A Case of Mucormycosis in a Patient with Myelodysplastic Syndrome and Review of the Literature in Korea.
- Author:
Jin Seok KIM
1
;
Yun Woong KO
;
Joon Ho JANG
;
Jong Yoon KIM
;
Seung Tae LEE
;
Yoo Hong MIN
;
Jee Sook HAHN
Author Information
1. Department of Internal Medicine, Yonsei University College of Medicine, Seoul, Korea.
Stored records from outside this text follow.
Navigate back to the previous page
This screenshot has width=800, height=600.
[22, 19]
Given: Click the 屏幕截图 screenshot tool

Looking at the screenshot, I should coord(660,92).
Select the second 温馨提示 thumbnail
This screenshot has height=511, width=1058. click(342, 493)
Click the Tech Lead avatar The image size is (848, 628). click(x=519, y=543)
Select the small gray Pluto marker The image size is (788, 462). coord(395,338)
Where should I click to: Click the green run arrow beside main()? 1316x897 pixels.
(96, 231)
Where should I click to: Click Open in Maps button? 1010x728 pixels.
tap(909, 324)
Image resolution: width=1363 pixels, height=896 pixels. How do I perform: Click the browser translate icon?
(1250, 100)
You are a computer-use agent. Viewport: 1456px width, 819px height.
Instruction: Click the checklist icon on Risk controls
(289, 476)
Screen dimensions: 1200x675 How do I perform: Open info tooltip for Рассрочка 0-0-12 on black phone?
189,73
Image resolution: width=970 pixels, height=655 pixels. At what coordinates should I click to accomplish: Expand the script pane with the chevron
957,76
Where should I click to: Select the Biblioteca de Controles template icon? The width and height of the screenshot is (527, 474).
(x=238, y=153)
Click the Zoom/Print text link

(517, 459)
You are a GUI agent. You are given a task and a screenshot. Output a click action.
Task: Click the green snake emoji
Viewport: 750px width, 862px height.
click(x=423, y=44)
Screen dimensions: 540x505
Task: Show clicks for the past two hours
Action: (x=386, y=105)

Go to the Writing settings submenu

- Publication Type:Original Article
- Keywords:
Mucormycosis;
Myelodysplastic syndrome;
Review
- MeSH:
Amphotericin B;
Brain Abscess;
Causality;
Communicable Diseases;
Debridement;
Deferoxamine;
Diabetes Mellitus;
Diabetic Ketoacidosis;
Diagnosis;
Female;
Hematologic Neoplasms;
Humans;
Immunocompromised Host;
Immunosuppressive Agents;
Korea*;
Male;
Mortality;
Mucorales;
Mucormycosis*;
Myelodysplastic Syndromes*
- From:Korean Journal of Infectious Diseases
1999;31(5):425-434
- CountryRepublic of Korea
- Language:Korean
-
Abstract:
BACKGROUND: Mucormycosis is a highly virulent and rapidly progressive infectious disease caused by Mucorales. Immunocompromised hosts, such as patients with poorly controlled diabetes mellitus or diabetic ketoacidosis, patients receiving long-term deferoxamine therapy, and patients with hematologic malignancy, are predisposed to mucormycosis. We presented a case of brain abscess in a patient with myelodysplastic syndrome, and reviewed the cases of mucormycosis reported in Korea. METHODS: Relevant reports on mucormycosis were collected by searching the Korean database of medical literature. A total of 57 cases from 41 reports in Korea were reviewed as to clinical types, predisposing factors, treatments, and outcomes. RESULTS: The male to female ratio was 1.2:1. The mean age was 44 (range 1-72) years. The most frequent predisposing factor was diabetes mellitus (40 %), followed by the use of immunosuppressive agents (21%), and hematologic malignancies (16%). The most frequent clinical type was rhinocerebral (65%), followed by gastrointestinal (12%), pulmonary (9%), cutaneous (7%), and disseminated type (5%). The overall mortality rate was 33.3%, and the mortality rate in patients treated with surgical debridement was lower that in patients treated medically. The mortality rate in patients receiving surgical debridement only 13.3%, surgical debridement plus amphotericin B 26.9%, amphotericin B only 44.4%, and supportive care only 85.7%. Patients with disseminated type had a higher mortality rate than the other types. Conclusions:Early diagnosis of mucormycosis followed by the removal of predisposing factors and aggressive management, such as early surgical debridement and use of amphotericin B greatly affect therapeutic outcome. Therefore, much attention to the clinical features and identification of the organism are warranted. Collaborative evaluation through the collection of more cases with mucormycosis may be required in order to clarify the characteristics of mucormycosis in Korea.